* SUPPLIED MATERIAL

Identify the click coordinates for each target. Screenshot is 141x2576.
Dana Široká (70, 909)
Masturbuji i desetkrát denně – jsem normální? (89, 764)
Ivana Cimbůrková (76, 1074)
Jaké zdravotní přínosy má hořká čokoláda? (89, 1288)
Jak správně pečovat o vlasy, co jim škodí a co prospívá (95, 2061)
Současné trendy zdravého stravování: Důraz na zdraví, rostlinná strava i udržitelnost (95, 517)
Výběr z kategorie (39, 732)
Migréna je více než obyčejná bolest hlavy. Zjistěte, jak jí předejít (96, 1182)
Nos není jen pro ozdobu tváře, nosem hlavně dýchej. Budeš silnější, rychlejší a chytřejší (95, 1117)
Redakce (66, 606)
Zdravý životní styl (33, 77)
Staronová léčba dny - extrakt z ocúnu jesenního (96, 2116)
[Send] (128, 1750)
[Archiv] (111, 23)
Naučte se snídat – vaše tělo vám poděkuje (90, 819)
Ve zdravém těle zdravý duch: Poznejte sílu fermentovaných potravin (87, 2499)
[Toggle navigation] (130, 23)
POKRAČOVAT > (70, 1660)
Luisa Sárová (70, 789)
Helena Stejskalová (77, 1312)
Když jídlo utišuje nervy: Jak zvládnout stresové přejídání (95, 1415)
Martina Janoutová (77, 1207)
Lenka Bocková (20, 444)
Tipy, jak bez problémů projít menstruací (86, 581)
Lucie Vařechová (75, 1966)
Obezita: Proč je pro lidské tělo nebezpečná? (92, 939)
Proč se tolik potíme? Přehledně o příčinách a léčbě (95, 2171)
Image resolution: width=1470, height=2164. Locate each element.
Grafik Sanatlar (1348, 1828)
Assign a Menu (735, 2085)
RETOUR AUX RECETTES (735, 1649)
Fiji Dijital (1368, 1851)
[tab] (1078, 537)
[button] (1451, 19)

...

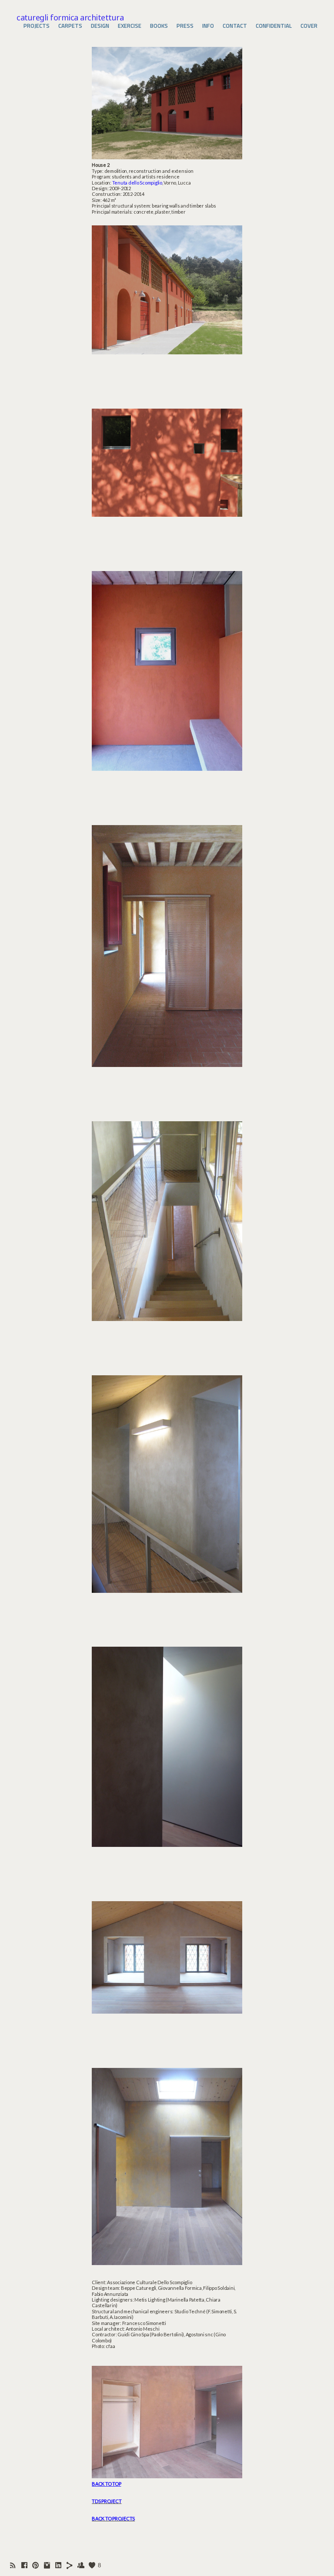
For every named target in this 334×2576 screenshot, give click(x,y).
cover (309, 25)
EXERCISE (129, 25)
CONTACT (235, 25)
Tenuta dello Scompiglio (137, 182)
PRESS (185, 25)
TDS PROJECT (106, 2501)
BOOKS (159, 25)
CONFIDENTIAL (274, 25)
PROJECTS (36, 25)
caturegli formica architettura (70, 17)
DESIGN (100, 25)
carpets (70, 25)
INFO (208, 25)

* WORK TO BE COMPLETED
Reprint exactly the lines above that start at the one with "[Archiv] (111, 23)" and end at the one with "[button] (1451, 19)", keeping both and adding none.

* ANSWER
[Archiv] (111, 23)
Naučte se snídat – vaše tělo vám poděkuje (90, 819)
Ve zdravém těle zdravý duch: Poznejte sílu fermentovaných potravin (87, 2499)
[Toggle navigation] (130, 23)
POKRAČOVAT > (70, 1660)
Luisa Sárová (70, 789)
Helena Stejskalová (77, 1312)
Když jídlo utišuje nervy: Jak zvládnout stresové přejídání (95, 1415)
Martina Janoutová (77, 1207)
Lenka Bocková (20, 444)
Tipy, jak bez problémů projít menstruací (86, 581)
Lucie Vařechová (75, 1966)
Obezita: Proč je pro lidské tělo nebezpečná? (92, 939)
Proč se tolik potíme? Přehledně o příčinách a léčbě (95, 2171)
Image resolution: width=1470, height=2164. Locate each element.
Grafik Sanatlar (1348, 1828)
Assign a Menu (735, 2085)
RETOUR AUX RECETTES (735, 1649)
Fiji Dijital (1368, 1851)
[tab] (1078, 537)
[button] (1451, 19)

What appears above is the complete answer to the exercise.